Records provided:
━━━━━━━━━━━━━━━━

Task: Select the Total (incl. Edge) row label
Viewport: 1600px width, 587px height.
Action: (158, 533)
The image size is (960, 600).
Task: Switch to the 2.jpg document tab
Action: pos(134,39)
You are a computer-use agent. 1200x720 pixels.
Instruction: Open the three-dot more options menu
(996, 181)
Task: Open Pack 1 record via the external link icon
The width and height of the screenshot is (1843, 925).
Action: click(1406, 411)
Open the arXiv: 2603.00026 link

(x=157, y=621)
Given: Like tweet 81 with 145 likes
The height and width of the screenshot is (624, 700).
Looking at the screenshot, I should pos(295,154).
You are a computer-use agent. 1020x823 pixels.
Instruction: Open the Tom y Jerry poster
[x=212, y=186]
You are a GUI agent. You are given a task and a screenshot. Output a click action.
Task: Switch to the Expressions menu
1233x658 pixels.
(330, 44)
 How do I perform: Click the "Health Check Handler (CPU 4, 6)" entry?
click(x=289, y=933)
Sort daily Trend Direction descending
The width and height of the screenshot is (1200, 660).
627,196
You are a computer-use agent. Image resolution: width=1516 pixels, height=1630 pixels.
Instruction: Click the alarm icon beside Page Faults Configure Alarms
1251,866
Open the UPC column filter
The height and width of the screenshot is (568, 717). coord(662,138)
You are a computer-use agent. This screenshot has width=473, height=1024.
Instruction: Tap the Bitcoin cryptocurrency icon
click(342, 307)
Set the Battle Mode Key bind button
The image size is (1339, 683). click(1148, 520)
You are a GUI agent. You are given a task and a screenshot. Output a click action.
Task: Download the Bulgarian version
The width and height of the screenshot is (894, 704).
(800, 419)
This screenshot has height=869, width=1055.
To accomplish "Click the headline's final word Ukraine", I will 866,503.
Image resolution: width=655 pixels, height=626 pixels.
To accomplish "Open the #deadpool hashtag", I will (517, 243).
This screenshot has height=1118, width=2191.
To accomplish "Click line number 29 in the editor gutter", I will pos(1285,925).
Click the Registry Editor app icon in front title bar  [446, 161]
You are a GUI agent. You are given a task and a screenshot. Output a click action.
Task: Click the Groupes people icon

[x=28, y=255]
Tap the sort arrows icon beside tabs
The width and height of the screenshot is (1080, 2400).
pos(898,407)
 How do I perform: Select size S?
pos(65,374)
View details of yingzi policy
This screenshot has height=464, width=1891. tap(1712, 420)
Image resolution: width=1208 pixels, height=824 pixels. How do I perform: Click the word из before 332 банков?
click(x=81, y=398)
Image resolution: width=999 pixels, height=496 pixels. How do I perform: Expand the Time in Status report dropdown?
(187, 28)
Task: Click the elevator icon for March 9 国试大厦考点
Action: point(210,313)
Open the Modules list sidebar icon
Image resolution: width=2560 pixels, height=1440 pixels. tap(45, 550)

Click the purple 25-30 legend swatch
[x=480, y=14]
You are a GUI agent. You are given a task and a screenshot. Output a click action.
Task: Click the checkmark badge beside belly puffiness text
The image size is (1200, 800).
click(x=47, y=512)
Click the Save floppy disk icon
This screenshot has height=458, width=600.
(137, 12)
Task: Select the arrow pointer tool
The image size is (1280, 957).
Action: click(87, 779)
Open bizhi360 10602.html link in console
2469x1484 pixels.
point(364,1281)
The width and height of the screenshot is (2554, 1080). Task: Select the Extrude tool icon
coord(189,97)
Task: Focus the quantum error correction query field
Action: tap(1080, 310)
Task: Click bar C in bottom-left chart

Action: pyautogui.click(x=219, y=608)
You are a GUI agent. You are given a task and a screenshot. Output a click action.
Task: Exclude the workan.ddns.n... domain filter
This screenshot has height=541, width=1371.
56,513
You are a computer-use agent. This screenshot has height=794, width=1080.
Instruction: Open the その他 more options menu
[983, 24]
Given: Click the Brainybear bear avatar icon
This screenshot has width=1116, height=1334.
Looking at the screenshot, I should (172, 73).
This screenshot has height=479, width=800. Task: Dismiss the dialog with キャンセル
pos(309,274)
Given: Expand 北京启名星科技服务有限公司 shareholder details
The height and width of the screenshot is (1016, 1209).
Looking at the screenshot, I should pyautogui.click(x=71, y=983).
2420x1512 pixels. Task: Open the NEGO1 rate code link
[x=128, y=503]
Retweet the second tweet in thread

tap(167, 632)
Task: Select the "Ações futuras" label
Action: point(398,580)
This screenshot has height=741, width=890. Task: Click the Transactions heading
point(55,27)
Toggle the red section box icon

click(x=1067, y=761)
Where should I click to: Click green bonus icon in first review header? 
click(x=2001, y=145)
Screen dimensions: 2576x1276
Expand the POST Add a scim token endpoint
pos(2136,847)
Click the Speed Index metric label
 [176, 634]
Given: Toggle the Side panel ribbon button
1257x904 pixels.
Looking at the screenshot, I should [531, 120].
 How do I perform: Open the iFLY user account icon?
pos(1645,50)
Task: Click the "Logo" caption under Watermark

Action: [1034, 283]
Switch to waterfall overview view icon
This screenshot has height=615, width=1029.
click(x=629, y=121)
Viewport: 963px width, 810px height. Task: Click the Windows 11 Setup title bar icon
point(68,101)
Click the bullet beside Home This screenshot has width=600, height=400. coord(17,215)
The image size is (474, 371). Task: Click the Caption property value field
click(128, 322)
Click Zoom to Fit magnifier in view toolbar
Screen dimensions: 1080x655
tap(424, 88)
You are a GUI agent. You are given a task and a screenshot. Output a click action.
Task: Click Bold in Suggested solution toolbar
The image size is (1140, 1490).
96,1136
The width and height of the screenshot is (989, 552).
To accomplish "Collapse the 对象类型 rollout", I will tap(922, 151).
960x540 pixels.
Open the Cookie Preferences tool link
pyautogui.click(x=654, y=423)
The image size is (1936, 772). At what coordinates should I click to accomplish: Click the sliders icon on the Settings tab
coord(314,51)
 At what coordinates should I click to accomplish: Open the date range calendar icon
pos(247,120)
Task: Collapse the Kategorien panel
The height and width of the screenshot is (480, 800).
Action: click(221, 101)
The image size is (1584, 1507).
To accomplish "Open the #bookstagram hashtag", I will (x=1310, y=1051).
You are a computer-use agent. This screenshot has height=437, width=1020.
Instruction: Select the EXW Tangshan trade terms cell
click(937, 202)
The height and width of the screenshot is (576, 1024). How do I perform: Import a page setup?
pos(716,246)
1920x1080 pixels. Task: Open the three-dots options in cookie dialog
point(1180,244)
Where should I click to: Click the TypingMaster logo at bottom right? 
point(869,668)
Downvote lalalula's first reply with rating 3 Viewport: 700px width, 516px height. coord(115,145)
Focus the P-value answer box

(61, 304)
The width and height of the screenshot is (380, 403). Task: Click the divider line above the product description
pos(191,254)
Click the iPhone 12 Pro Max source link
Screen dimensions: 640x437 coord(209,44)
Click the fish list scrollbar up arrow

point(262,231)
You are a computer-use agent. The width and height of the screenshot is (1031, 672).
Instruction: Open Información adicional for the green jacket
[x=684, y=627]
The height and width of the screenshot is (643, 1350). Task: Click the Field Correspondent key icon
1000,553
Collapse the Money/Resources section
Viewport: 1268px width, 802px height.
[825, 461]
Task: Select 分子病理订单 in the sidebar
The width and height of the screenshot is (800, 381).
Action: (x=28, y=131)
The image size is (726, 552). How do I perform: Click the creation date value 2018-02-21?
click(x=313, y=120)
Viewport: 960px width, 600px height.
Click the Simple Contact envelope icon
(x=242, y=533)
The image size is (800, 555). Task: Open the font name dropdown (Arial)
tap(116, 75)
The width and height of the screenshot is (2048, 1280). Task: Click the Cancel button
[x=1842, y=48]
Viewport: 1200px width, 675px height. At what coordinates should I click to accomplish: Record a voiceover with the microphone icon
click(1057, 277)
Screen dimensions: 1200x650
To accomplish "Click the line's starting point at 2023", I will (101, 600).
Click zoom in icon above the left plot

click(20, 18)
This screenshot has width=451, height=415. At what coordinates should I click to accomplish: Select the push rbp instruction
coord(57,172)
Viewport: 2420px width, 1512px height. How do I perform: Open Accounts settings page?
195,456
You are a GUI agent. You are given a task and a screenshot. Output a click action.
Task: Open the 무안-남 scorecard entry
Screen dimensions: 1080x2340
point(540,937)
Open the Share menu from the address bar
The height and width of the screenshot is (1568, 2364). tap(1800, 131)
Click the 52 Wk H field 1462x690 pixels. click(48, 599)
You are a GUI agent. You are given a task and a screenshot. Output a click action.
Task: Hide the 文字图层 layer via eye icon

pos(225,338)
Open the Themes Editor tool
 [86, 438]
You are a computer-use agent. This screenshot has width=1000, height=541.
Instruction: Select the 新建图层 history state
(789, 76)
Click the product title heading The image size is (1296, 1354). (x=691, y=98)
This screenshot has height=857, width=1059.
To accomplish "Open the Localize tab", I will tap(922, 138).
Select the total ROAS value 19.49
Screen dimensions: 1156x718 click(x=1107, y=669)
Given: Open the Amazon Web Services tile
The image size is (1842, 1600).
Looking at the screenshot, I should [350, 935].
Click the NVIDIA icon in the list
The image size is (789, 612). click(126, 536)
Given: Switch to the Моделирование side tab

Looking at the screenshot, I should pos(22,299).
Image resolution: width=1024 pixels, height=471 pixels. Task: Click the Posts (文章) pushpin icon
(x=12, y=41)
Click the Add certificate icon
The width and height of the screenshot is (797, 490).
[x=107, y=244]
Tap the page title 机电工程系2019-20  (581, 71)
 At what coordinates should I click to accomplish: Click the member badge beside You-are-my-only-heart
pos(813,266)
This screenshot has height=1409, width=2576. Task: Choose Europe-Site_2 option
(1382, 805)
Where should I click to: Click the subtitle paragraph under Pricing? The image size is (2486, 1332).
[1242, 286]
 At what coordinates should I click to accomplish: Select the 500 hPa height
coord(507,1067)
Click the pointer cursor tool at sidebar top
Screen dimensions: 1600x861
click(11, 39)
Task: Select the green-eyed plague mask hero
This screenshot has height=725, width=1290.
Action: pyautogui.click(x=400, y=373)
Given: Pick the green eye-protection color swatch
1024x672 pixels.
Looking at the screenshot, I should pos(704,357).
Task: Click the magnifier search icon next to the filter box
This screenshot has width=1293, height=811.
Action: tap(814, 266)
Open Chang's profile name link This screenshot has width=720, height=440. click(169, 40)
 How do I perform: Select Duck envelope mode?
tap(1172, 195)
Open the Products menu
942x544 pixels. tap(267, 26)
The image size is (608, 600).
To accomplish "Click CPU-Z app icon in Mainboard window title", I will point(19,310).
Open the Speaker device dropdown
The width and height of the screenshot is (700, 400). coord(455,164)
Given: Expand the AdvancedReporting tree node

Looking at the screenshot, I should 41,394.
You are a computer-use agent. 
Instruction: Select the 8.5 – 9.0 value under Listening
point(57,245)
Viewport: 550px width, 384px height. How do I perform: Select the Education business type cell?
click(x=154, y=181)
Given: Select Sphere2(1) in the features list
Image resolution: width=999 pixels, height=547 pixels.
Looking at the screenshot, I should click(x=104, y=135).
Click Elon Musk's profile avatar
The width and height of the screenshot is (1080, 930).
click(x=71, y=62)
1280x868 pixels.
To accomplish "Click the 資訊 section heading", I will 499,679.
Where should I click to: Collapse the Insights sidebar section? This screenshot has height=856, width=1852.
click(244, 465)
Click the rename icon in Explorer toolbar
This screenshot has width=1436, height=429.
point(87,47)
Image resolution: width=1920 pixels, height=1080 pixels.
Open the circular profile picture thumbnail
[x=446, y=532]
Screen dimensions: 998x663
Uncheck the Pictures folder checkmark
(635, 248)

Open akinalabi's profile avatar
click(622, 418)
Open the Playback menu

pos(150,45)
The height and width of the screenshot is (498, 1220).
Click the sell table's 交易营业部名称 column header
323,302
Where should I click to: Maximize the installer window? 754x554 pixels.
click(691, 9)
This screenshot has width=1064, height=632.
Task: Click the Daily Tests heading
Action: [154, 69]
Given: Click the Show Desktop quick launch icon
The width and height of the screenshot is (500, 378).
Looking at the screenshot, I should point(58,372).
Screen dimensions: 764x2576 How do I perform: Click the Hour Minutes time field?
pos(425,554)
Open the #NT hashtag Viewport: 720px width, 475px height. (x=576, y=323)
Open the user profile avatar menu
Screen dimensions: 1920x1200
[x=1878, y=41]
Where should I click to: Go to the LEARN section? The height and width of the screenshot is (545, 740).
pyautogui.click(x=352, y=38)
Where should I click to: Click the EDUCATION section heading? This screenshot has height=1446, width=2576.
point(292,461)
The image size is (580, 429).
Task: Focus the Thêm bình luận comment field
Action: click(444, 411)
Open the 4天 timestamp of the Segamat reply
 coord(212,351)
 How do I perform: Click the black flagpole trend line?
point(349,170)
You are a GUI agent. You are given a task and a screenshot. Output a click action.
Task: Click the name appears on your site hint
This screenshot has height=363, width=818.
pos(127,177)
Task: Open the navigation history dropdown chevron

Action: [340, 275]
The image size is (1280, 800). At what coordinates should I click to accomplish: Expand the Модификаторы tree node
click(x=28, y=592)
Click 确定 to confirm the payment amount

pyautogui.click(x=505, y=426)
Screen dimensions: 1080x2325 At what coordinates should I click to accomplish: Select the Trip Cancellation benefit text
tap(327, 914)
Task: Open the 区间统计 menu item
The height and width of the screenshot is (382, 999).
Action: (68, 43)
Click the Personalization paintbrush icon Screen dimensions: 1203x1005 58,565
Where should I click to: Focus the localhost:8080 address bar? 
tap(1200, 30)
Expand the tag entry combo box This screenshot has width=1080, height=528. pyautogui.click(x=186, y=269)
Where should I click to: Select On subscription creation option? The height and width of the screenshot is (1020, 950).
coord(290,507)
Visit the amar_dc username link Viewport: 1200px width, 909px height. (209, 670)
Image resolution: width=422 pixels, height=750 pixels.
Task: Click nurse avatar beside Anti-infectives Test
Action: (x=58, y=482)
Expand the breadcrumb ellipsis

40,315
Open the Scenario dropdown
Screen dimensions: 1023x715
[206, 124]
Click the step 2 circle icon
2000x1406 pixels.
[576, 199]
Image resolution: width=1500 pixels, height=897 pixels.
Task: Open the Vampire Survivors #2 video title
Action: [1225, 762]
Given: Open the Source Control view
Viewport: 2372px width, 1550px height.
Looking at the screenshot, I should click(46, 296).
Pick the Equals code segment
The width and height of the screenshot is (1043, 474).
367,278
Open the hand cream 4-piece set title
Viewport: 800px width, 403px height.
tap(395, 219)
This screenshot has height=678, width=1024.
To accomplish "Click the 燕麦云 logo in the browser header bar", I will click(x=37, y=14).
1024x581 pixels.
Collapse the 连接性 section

━━━━━━━━━━━━━━━━

The problem: Copy out the entries beginning at the line containing "Expand the tag" and ending after the line containing "coord(290,507)", with no changes.

Answer to this task:
Expand the tag entry combo box This screenshot has width=1080, height=528. pyautogui.click(x=186, y=269)
Where should I click to: Select On subscription creation option? The height and width of the screenshot is (1020, 950).
coord(290,507)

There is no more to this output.